I bought an AMD Ryzen AI 395+ 128GB for €1,700 at the start of the year. It's now selling for around €800 more. Financially, I'm a genius. Practically? I've spent the last three months wondering if I should have just bought Nvidia RTX GPUs.

But before you run out and buy hardware, let's talk about what you're actually getting into.

"We Have Opus at Home"

You have seen this on your feed. I guarantee it.

Yes, every model release there will be hype posts claiming that this new release definitely is Claude Opus-level. No it is not. Let's set some realistic expectations.

Your local model stack is not going to fully replace Claude Opus 4.7. Or GPT-5.5. Or whatever frontier model comes out next week. Not today, not in six months. Maybe in a year, but then frontier models will also have improved.

And that's fine.

I still use cloud models for software engineering. When I'm writing complex code, debugging issues, or doing deep architectural work, I'm on Claude. No shame in that.

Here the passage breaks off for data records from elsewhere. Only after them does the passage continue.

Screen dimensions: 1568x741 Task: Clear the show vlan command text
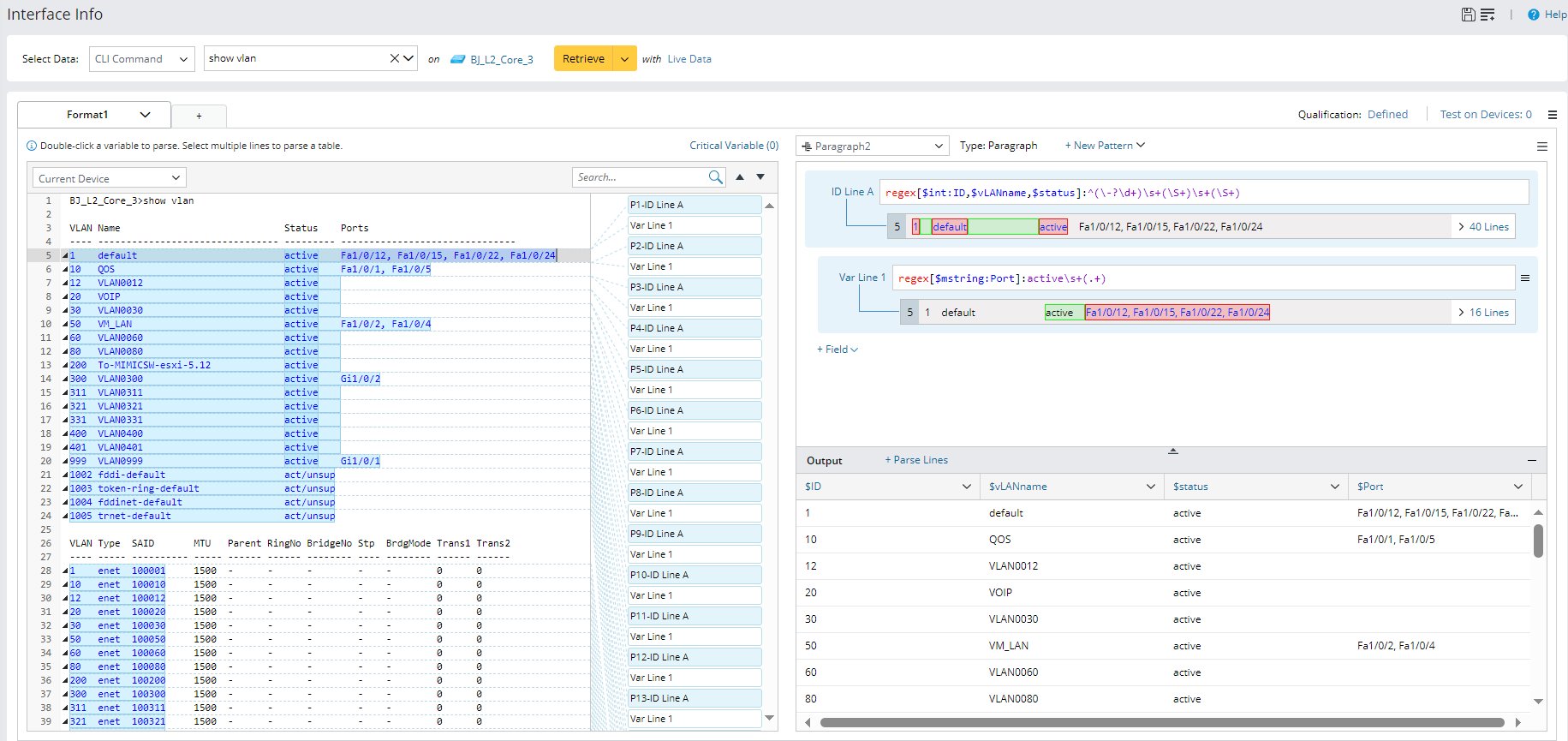tap(394, 58)
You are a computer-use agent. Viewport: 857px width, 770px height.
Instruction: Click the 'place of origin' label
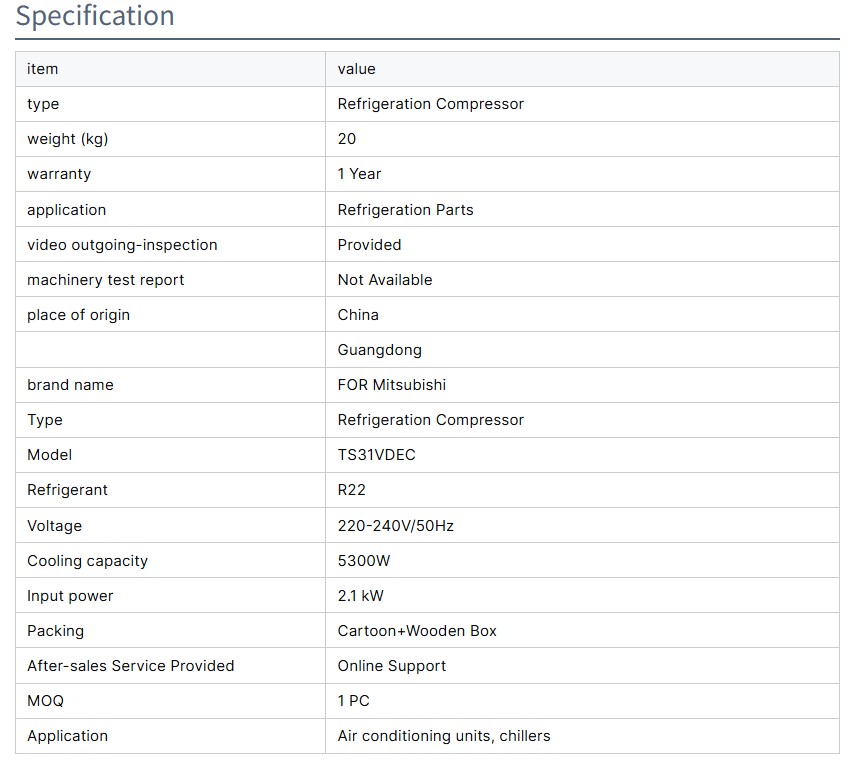pyautogui.click(x=78, y=315)
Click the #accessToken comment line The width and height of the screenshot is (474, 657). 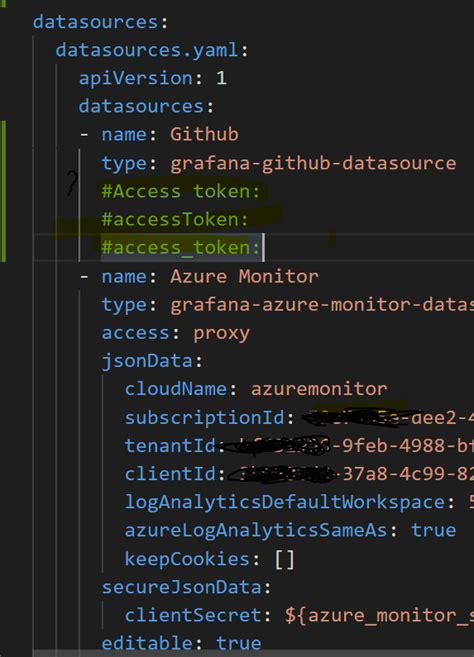pos(175,220)
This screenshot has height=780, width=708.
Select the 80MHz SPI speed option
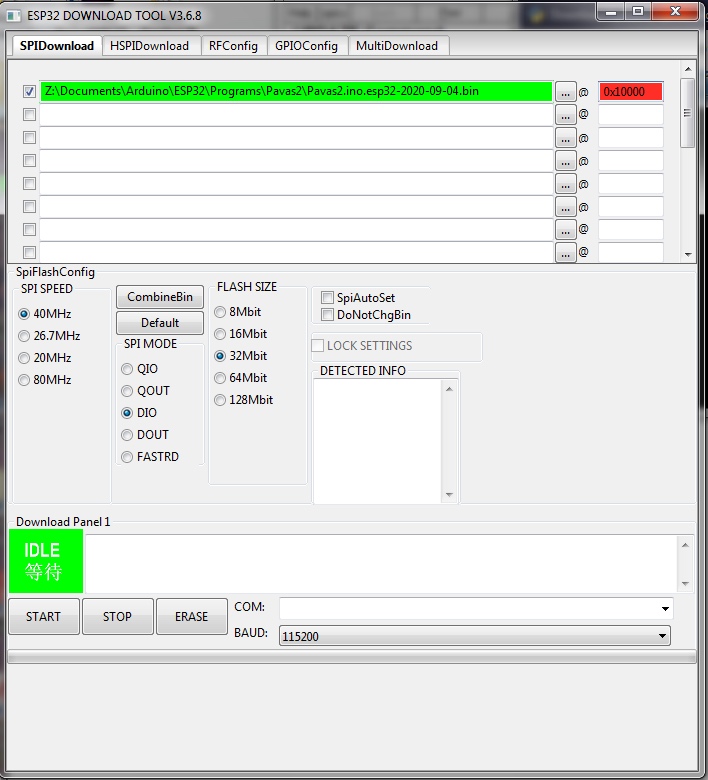tap(25, 380)
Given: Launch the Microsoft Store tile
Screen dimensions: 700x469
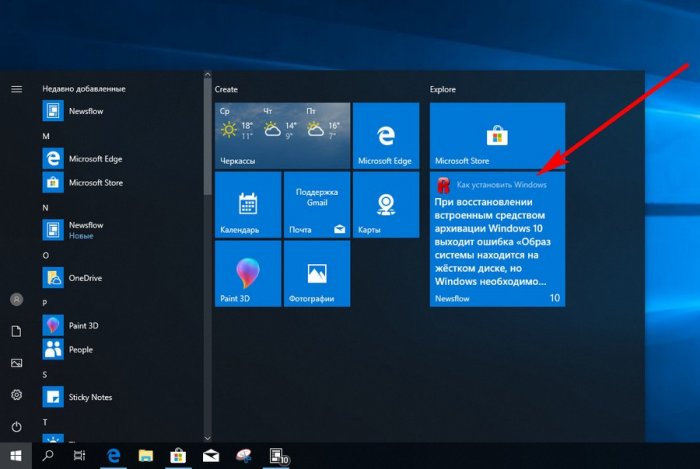Looking at the screenshot, I should [x=497, y=135].
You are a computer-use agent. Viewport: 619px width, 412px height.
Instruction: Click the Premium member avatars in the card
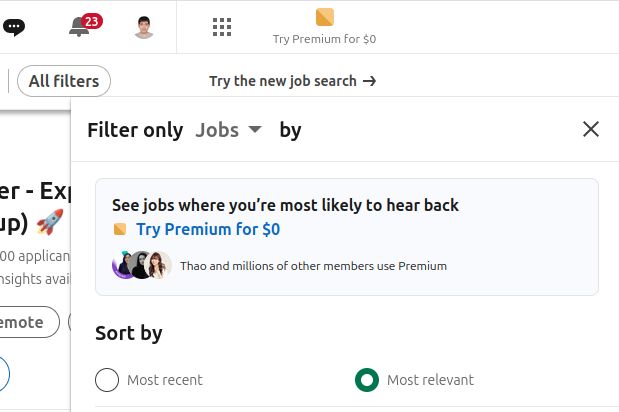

But local models are my personal assistant. They handle the stuff where privacy matters, where I don't want to worry about tokens, where I want full control over what's running.

Here's what local gives you:

  • No token anxiety. You're not watching your balance drain every time you ask a question. Sure, you're paying for electricity, but that is likely going to be a lot less.
  • Full privacy. Nothing leaves your machine. Your prompts, your data, your context. Depending on what you work on, this is a killer requirement or just a feel-good benefit.
  • Complete control. You know exactly which model is running, at what settings, with what parameters. Nobody can nerf it. Nobody can secretly change the quantization or the thinking effort.
  • Sovereignty. The more you adopt AI for your workflows, the more you grow dependent on the availability of inference. If you cannot at least fall back on your own inference, you may be in existential trouble if your cloud access dries up.

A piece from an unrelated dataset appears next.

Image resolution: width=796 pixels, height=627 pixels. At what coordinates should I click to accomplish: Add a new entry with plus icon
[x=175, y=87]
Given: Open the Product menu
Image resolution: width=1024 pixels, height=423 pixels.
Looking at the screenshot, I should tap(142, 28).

But here's the catch: if you want to actually enjoyably work with a local model, it has to fully fit in your VRAM. And that means you need serious hardware.

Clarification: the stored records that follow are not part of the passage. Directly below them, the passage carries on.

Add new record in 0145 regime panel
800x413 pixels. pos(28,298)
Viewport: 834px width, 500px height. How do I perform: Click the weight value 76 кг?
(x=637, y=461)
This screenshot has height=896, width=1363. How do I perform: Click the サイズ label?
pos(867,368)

For agents especially, you need a dedicated machine running 24/7. Agents like Hermes or OpenClaw need constant availability. If your inference server is sleeping or busy, your agent can't work. A separate PC guarantees availability from any device and supports always-on agents.

The Hardware Fork: Red Pill or Blue Pill?

Perhaps even both?

You have two paths. They're fundamentally different, and choosing wrong means wasting a lot of money.

Blue Pill: Unified Memory (Apple Silicon, Nvidia DGX Spark or AMD Strix Halo)

This is the "wake up when the matrix tells you to" route. You take the easy path, accept the limitations, and live happily ever after. Mostly.

Apple Silicon pioneered this. You see a lot of people on X flexing their Mac Minis and Studios, so how bad of an idea could it be? I decided on AMD's Strix Halo (Ryzen AI 395+) because the value proposition looked insane.

The unified memory architecture means 128GB of RAM is shared between CPU and GPU. No dedicated VRAM. By allowing up to 124GB of dynamic VRAM allocation in the bootloader, you gain access to an entirely different league of models in the 100B parameter range.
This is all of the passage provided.